Department of Radiology, Brigham and Women's Hospital, Harvard Medical School, Boston, MA, USA.
Department of Psychiatry, Brigham and Women's Hospital, Harvard Medical School, Boston, MA, USA.
Neuroimage. 2021 Feb 1;226:117564. doi: 10.1016/j.neuroimage.2020.117564. Epub 2020 Dec 4.
Diffusion kurtosis imaging (DKI) is a diffusion MRI approach that enables the measurement of brain microstructural properties, reflecting molecular restrictions and tissue heterogeneity. DKI parameters such as mean kurtosis (MK) provide additional subtle information to that provided by popular diffusion tensor imaging (DTI) parameters, and thus have been considered useful to detect white matter abnormalities, especially in populations that are not expected to show severe brain pathologies. However, DKI parameters often yield artifactual output values that are outside of the biologically plausible range, which diminish sensitivity to identify true microstructural changes. Recently we have proposed the mean-kurtosis-curve (MK-Curve) method to correct voxels with implausible DKI parameters, and demonstrated its improved performance against other approaches that correct artifacts in DKI. In this work, we aimed to evaluate the utility of the MK-Curve method to improve the identification of white matter abnormalities in group comparisons. To do so, we compared group differences, with and without the MK-Curve correction, between 115 individuals at clinical high risk for psychosis (CHR) and 93 healthy controls (HCs). We also compared the correlation of the corrected and uncorrected DKI parameters with clinical characteristics. Following the MK-curve correction, the group differences had larger effect sizes and higher statistical significance (i.e., lower p-values), demonstrating increased sensitivity to detect group differences, in particular in MK. Furthermore, the MK-curve-corrected DKI parameters displayed stronger correlations with clinical variables in CHR individuals, demonstrating the clinical relevance of the corrected parameters. Overall, following the MK-curve correction our analyses found widespread lower MK in CHR that overlapped with lower fractional anisotropy (FA), and both measures were significantly correlated with a decline in functioning and with more severe symptoms. These observations further characterize white matter alterations in the CHR stage, demonstrating that MK and FA abnormalities are widespread, and mostly overlap. The improvement in group differences and stronger correlation with clinical variables suggest that applying MK-curve would be beneficial for the detection and characterization of subtle group differences in other experiments as well.

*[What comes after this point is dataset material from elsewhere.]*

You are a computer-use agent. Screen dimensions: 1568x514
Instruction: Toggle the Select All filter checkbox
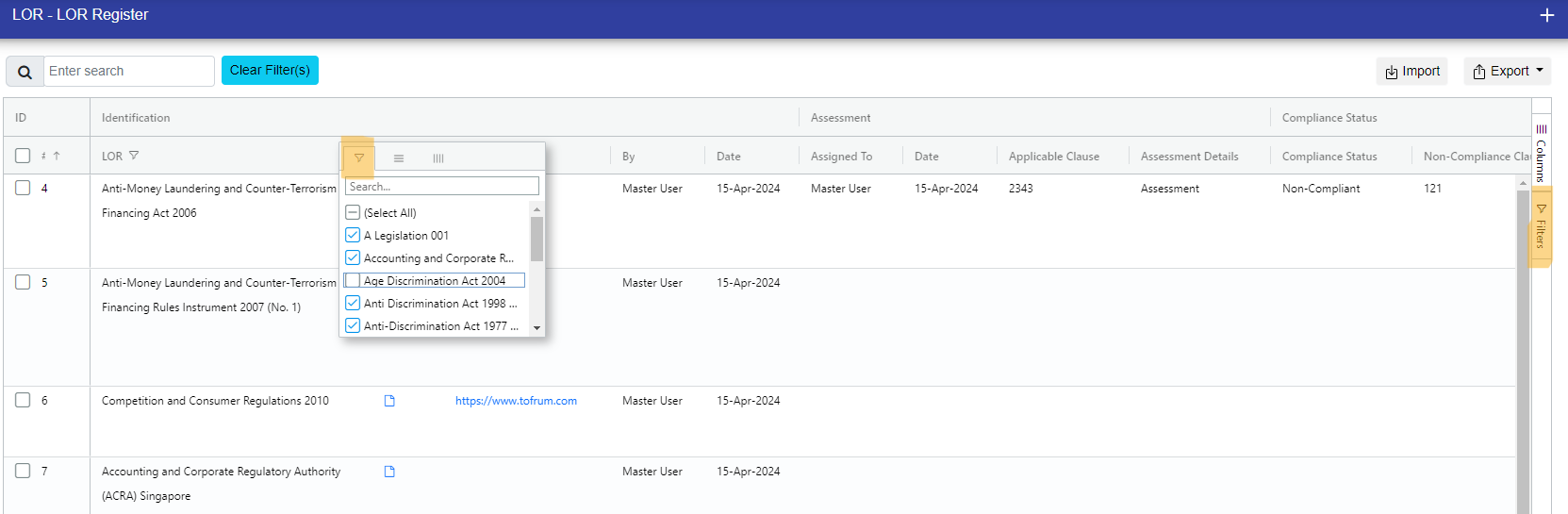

扩散峰度成像(DKI)是一种扩散 MRI 方法,可用于测量脑微观结构特性,反映分子限制和组织异质性。DKI 参数(如平均峰度(MK))提供了比流行的扩散张量成像(DTI)参数更多的细微信息,因此被认为有助于检测白质异常,尤其是在那些预计不会出现严重脑病变的人群中。然而,DKI 参数通常会产生超出生物学合理范围的人为输出值,从而降低了识别真正微观结构变化的敏感性。最近,我们提出了平均峰度曲线(MK-Curve)方法来校正不合理的 DKI 参数的体素,并证明了它在纠正 DKI 伪影方面优于其他方法的性能。在这项工作中,我们旨在评估 MK-Curve 方法在组间比较中改善白质异常识别的效用。为此,我们比较了 115 名临床高风险精神分裂症(CHR)个体和 93 名健康对照(HC)个体的组间差异,分别有无 MK-Curve 校正。我们还比较了校正和未校正的 DKI 参数与临床特征的相关性。在进行 MK-Curve 校正后,组间差异的效应大小更大,统计学意义更高(即 p 值更低),表明校正后对组间差异的检测敏感性更高,尤其是在 MK 上。此外,在 CHR 个体中,MK-curve 校正后的 DKI 参数与临床变量的相关性更强,表明校正后的参数具有临床相关性。总体而言,在进行 MK-Curve 校正后,我们的分析发现 CHR 患者的 MK 普遍较低,与 FA 降低重叠,并且这两个指标都与功能下降和更严重的症状显著相关。这些观察结果进一步描述了 CHR 阶段的白质改变,表明 MK 和 FA 异常是广泛存在的,并且大部分重叠。组间差异的改善和与临床变量的更强相关性表明,在其他实验中应用 MK-Curve 将有助于检测和描述细微的组间差异。